Effective Tool Descriptions

Estimated time: 25 minutes

Tool descriptions are the primary mechanism Claude uses to select between tools. A vague description guarantees unreliable selection. This lesson covers how to write descriptions that make tool selection deterministic, when to split overlapping tools, and how to avoid system-prompt-induced misrouting.

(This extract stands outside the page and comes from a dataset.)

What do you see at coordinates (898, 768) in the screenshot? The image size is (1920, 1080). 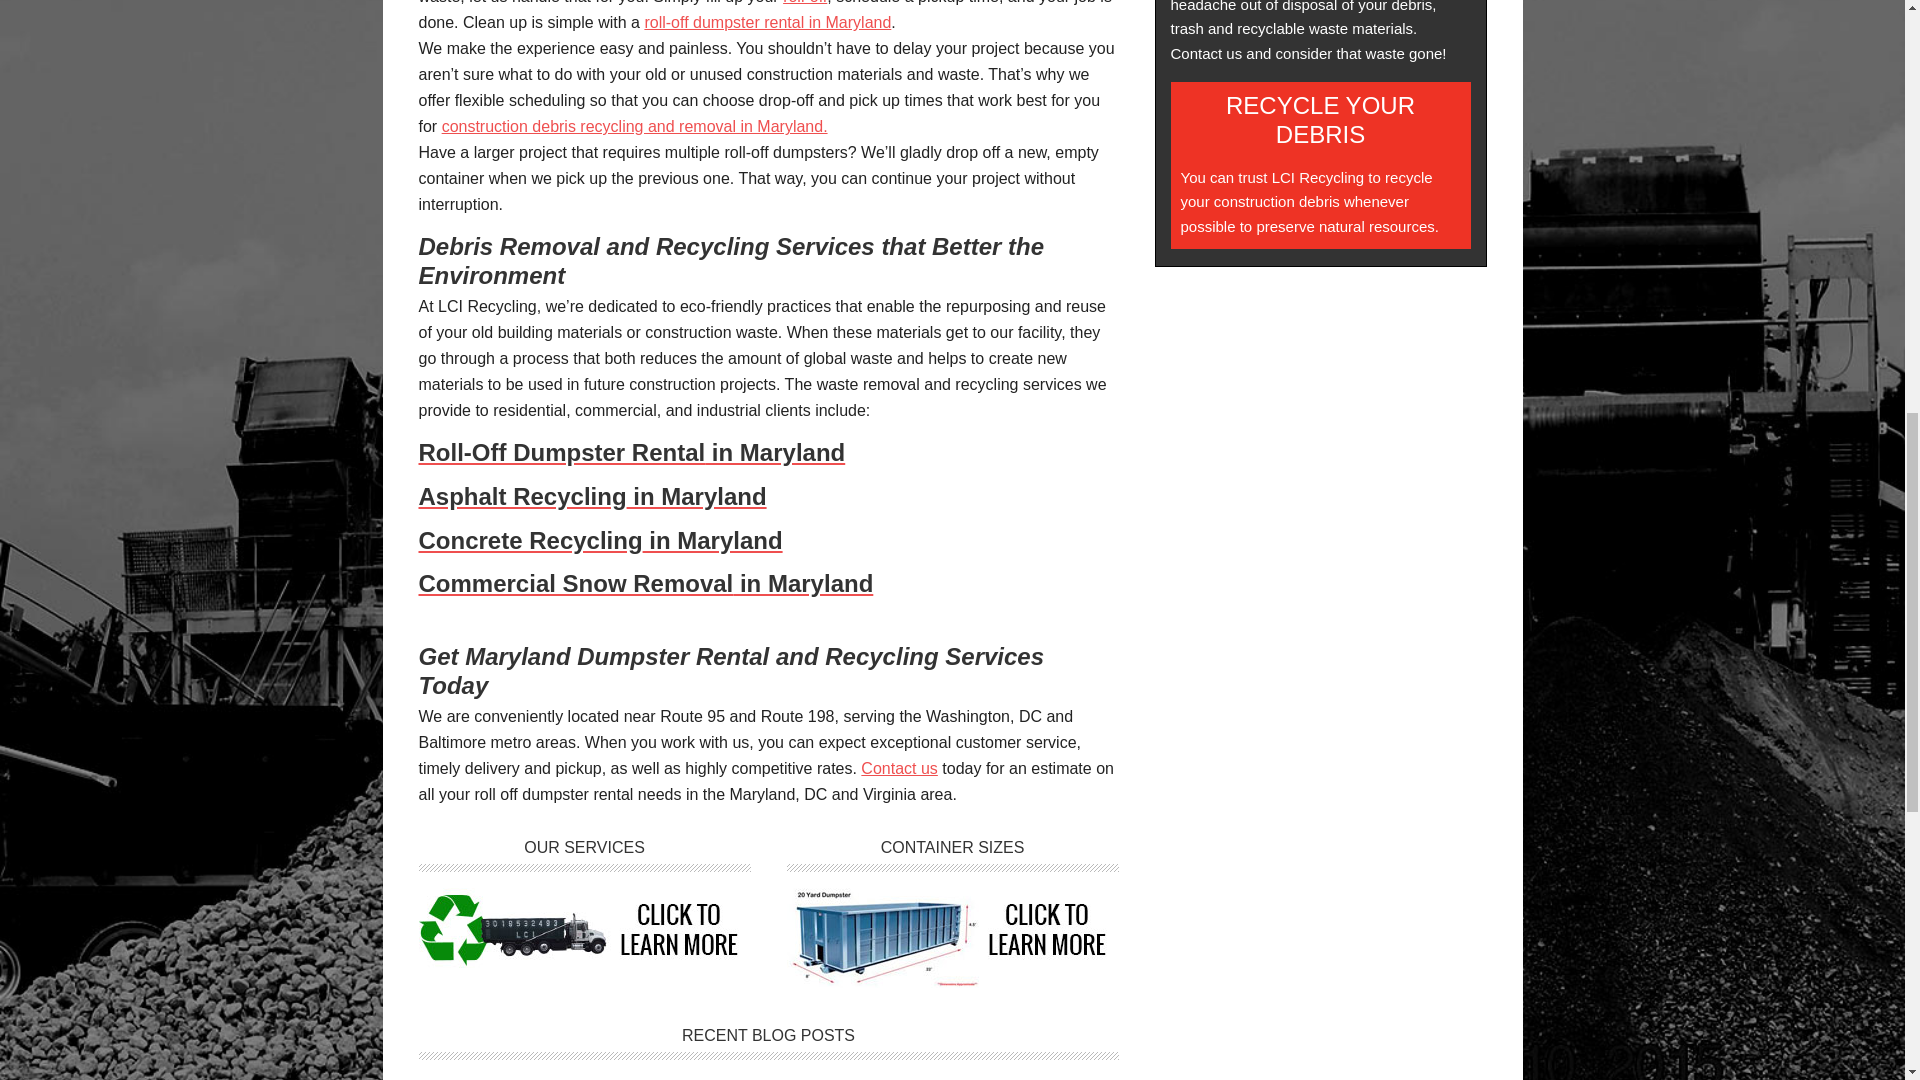 I see `Contact us` at bounding box center [898, 768].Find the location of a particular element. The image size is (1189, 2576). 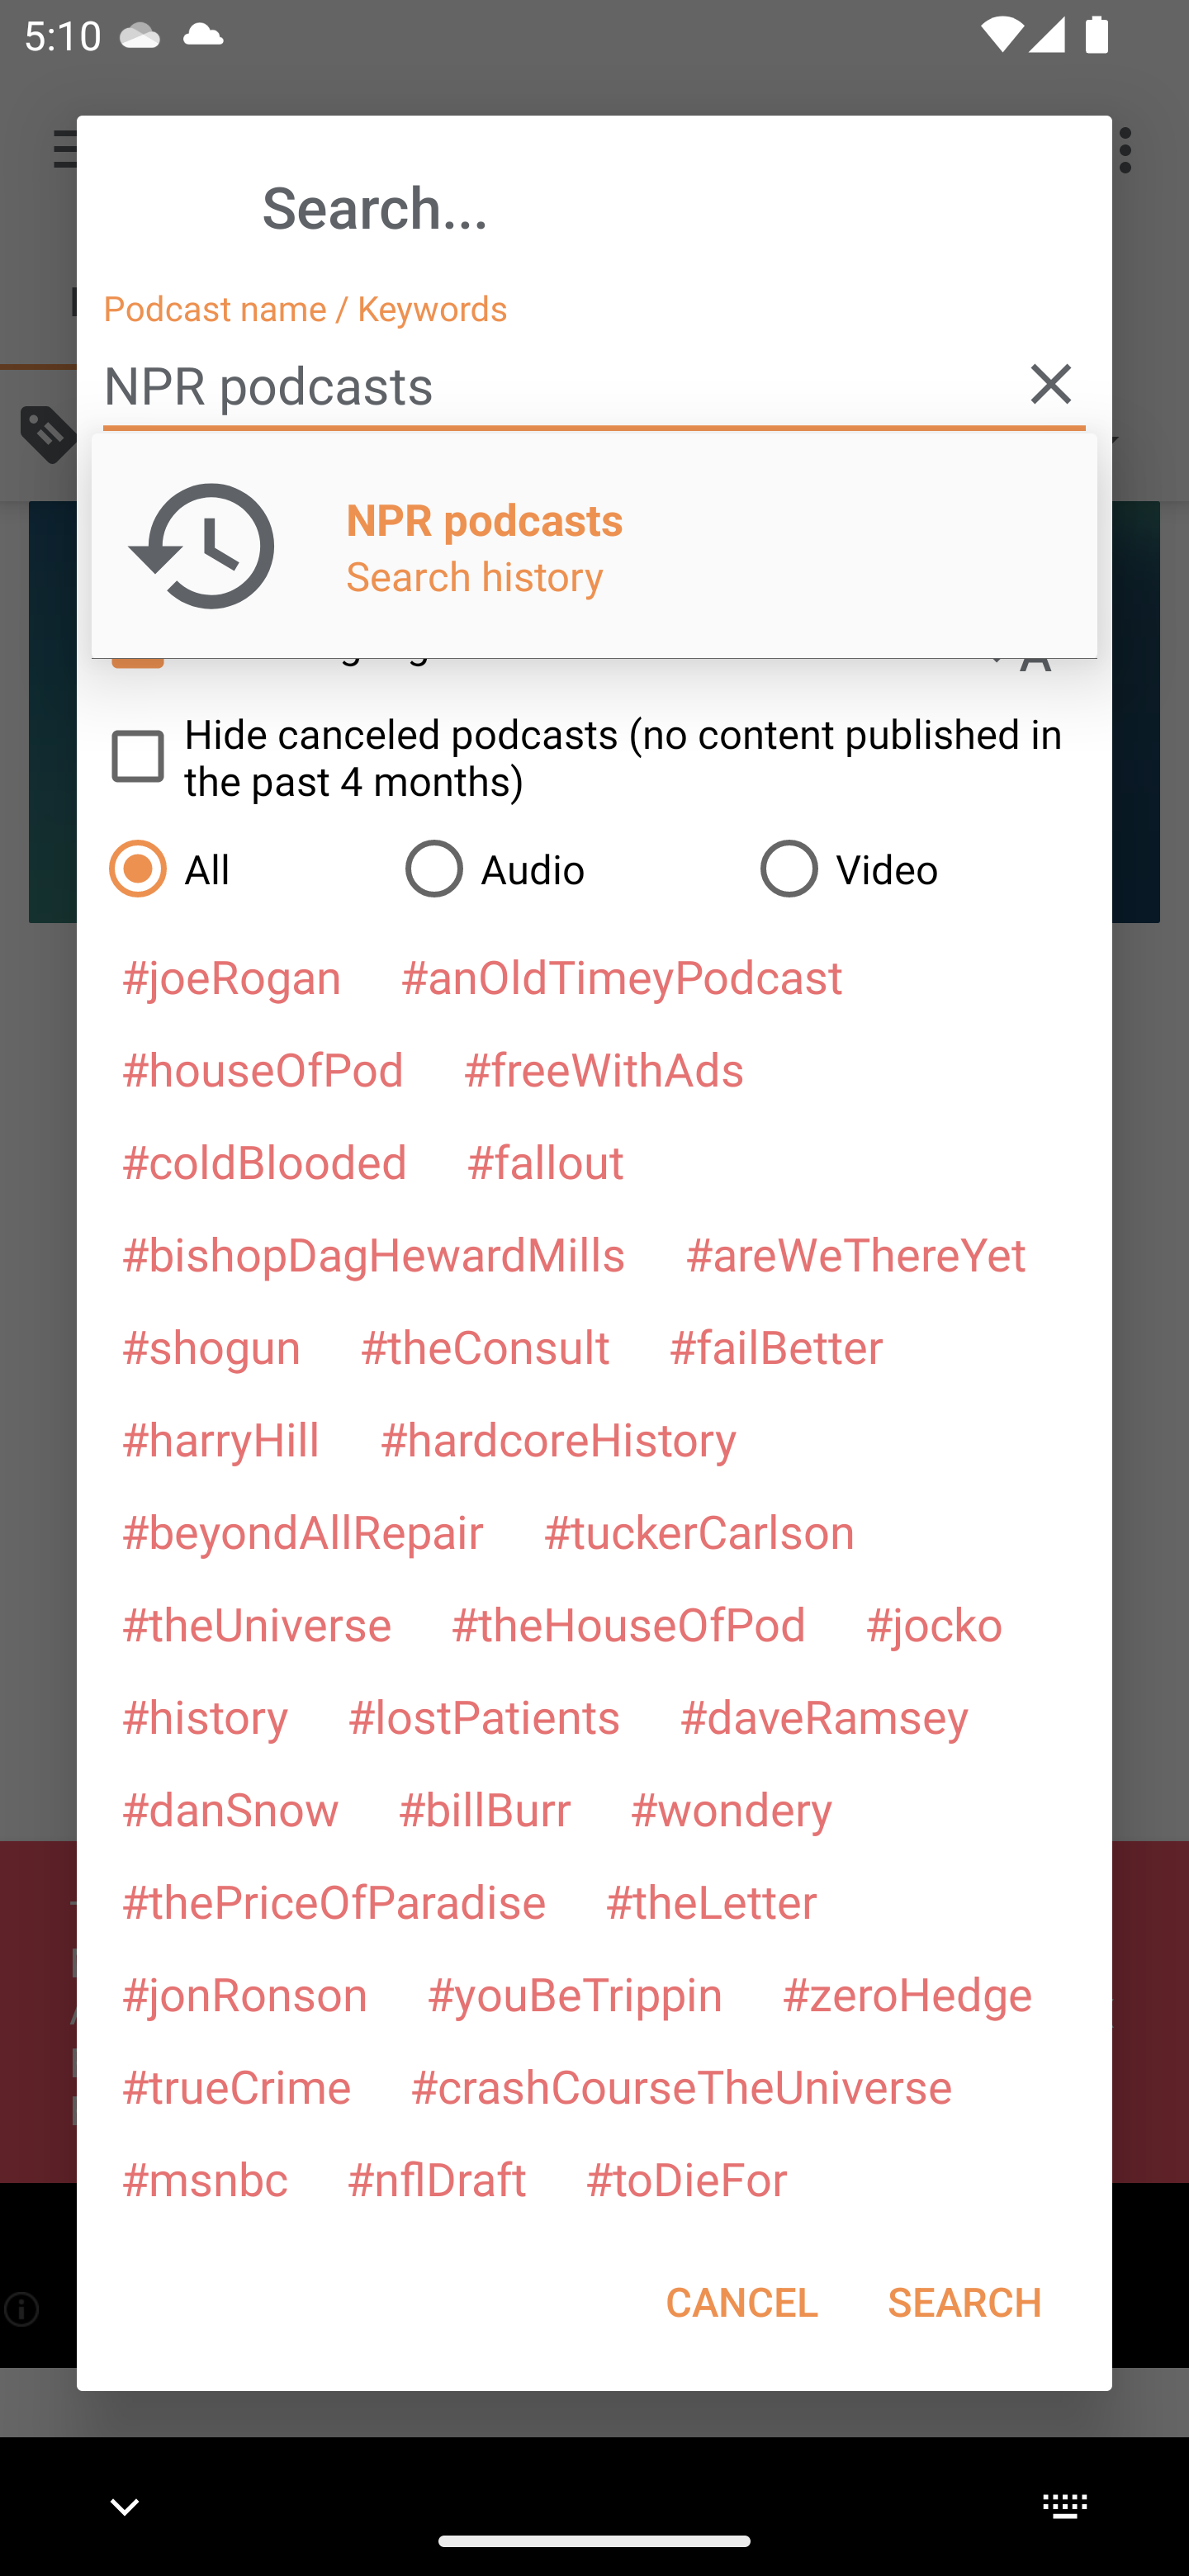

#anOldTimeyPodcast is located at coordinates (621, 976).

What a Good Description Contains

  • Purpose. One sentence. What does this tool do?
  • Input format. What parameters does it expect? What types? What format constraints?
  • Example queries. 1-2 concrete examples of valid input.
  • Edge cases. What does it do when the input is empty, malformed, or out of bounds?
  • When to use vs alternatives. If there's a similar tool, what distinguishes them?

Symptom: Tools Misrouting

If your agent has two similar tools — say, analyze_content and extract_web_results — and Claude is calling the wrong one frequently, the most effective first step is expanding the descriptions to differentiate them. Few-shot examples in the system prompt are a worse fix because they don't address the underlying ambiguity.

Before

{
  "name": "analyze_content",
  "description": "Analyzes content"
}

After

{
  "name": "analyze_content",
  "description": "Extracts structured data from text passages provided directly. Use for content the user pastes into the conversation. Do NOT use for content fetched from URLs — use extract_web_results for that."
}

Splitting Generic Tools

A tool called analyze_document that supposedly handles extraction, summarization, and verification is overloaded. The model has no way to predict which behavior it will get on any given call. Split it into purpose-specific tools:

  • extract_data_points — pulls specified fields from a document
  • summarize_content — produces a TL;DR
  • verify_claim_against_source — checks whether a claim is supported by a document

Each has a clear contract. The model picks the right one based on intent.

Naming Eliminates Overlap

Tool names matter. analyze_content and analyze_text sound the same to the model. Renaming one to extract_web_results eliminates the overlap by encoding the distinguishing factor in the name itself.

System Prompt Wording Can Bias Tool Selection

If the system prompt says "You are a research assistant who searches the web for information," Claude is biased toward web-search tools — even when the user's question could be answered from a different tool. Write system prompts that describe capability, not preferred tools.

Skills to Develop

  1. Write tool descriptions that include purpose, inputs, examples, edge cases, and when-to-use-vs-alternatives.
  2. Recognize when overloaded tools should be split into purpose-specific alternatives.
  3. Audit system prompts for wording that biases tool selection unintentionally.
Exam tip (Q2): When tools have minimal descriptions causing misrouting, the most effective first step is expanding the descriptions, not adding few-shot examples. Examples are a downstream fix; better descriptions address the root cause.